Moca implements a three-layer permission model that controls access from coarse-grained role checks down to individual field visibility.
Three Layers
1. Role-Based Access Control (RBAC)
Each Role defines permissions per DocType:
| Permission | Meaning |
|---|---|
| Create | Can create new documents |
| Read | Can view documents |
| Write | Can modify documents |
| Delete | Can delete documents |
| Submit | Can submit documents (workflow) |
| Amend | Can amend submitted documents |
| Cancel | Can cancel submitted documents |
Users inherit permissions from all their assigned roles (union).
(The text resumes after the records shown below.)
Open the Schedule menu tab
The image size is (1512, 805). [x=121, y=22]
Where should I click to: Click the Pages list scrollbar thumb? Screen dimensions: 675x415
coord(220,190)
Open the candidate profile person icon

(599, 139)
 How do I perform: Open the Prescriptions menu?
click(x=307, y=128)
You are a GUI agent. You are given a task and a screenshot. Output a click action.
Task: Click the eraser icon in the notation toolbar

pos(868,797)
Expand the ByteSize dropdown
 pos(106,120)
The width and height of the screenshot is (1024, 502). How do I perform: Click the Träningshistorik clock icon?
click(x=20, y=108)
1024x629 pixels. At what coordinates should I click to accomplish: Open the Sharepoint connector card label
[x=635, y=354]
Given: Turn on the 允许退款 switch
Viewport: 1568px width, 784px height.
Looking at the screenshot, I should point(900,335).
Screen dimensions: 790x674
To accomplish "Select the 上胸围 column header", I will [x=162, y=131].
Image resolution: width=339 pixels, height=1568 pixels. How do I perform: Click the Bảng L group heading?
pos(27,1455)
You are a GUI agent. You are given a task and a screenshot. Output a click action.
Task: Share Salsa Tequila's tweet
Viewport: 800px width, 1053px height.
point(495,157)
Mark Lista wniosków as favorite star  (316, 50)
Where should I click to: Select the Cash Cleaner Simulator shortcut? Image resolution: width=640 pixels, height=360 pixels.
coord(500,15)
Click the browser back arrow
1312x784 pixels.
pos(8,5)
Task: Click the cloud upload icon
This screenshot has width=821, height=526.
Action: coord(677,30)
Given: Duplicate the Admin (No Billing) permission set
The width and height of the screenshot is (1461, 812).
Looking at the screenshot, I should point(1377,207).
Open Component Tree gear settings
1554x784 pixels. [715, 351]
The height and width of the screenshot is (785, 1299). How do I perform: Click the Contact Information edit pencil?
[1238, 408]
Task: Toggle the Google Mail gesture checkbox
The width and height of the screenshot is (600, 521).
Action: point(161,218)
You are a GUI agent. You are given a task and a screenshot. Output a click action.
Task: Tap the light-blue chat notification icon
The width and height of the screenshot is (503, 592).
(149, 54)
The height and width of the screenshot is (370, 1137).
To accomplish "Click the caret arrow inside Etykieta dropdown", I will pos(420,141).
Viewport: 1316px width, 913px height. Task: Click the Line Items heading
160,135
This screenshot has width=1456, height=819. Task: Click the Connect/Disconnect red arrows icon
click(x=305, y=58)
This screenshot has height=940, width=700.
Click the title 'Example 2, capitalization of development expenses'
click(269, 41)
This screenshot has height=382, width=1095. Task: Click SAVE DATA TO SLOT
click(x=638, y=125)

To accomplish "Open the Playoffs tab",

2. Field-Level Security (FLS)
Per-field read/write permissions based on role:
- A role may have Read access to a DocType but be restricted from seeing certain fields (e.g., salary fields)
- Write restrictions prevent modifying specific fields even when the user can edit the document
3. Row-Level Security (RLS)
Fine-grained document-level access:
- PostgreSQL RLS policies enforced at the database level
- QueryBuilder automatically adds filters based on user permissions
- Example: "Sales Manager can only see their own region's orders"
Custom Permission Rules
Apps can register custom permission functions for complex business logic:
// Only allow editing if document is not locked
hooks.RegisterPermission("Sales Order", func(doc Document, user User, perm string) bool {
return !doc.Get("is_locked").(bool)
})
Permission Caching
Resolved permissions are cached per user session to avoid repeated computation.